Skip to main content

Module word_numbers

Module word_numbers 

Source
Expand description

Word-number recognition and substitution.

This module converts English written numbers (e.g. "twenty-three", "one thousand nine hundred eighty-four") into their digit equivalents, allowing the tokeniser to treat them the same as numerals.

§Approach

The public entry point is replace_word_numbers, which scans an utterance for the longest contiguous word-number span it can parse and replaces it with the decimal representation. Multiple non-overlapping spans are replaced left-to-right.

Each individual word is fuzzy-matched against the canonical English number vocabulary using crate::levenshtein::levenshtein_ratio. This lets the module tolerate common typos, repeated characters, transpositions, and phonetic spelling patterns from non-English speakers (see test suite).

Ordinal forms ("first", "twenty-third", etc.) are included in the vocabulary so they parse identically to their cardinal equivalents.
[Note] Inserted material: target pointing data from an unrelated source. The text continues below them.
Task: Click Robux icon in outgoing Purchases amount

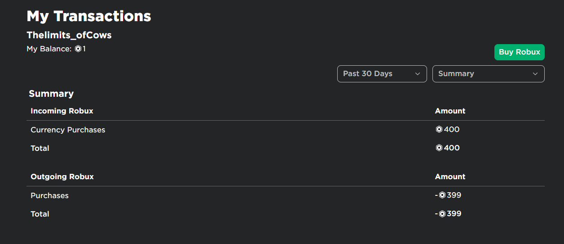Action: tap(442, 195)
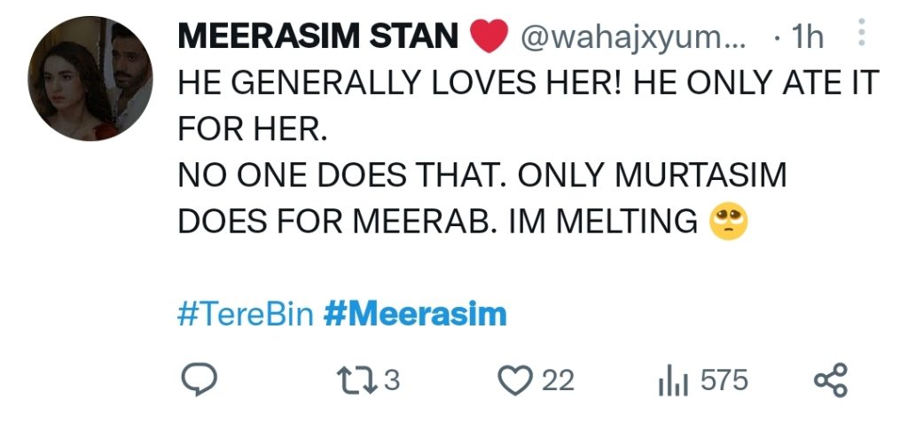
Task: Click the tweet text HE GENERALLY LOVES HER
Action: (x=402, y=84)
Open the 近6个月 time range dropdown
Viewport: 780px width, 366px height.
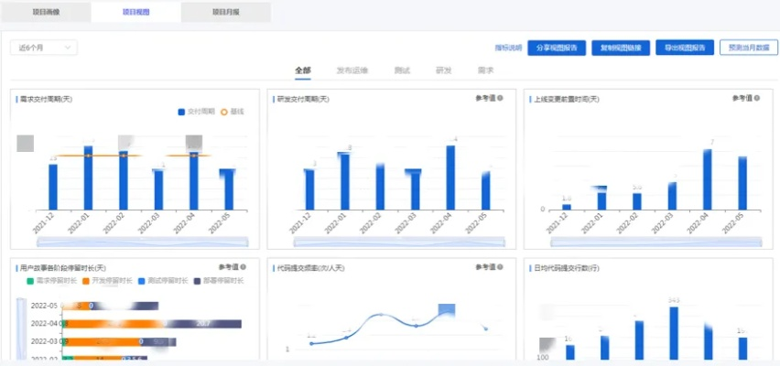(43, 48)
Common English stop words ("the", "of", "and", etc.) are explicitly excluded so they cannot produce false-positive number matches.

§Supported range

1 – 3000, covering every value that is meaningful as a day (1–31), month (1–12), or year (1–3000) in the date extraction context.

§Grammar

number   ::= thousands? hundreds? tens_units
thousands ::= unit "thousand"
hundreds  ::= unit "hundred"
tens_units ::= tens unit?   (e.g. "twenty", "twenty-one", "twenty-third")
             | teen          (e.g. "fourteenth")
             | unit          (e.g. "seventh")
             | (empty)

Hyphenated compound words ("twenty-one") are split on - before individual word matching so the hyphen is treated as a separator.

Functions§

replace_word_numbers
Scan utterance for word-number spans and replace each with its decimal representation, returning the modified string.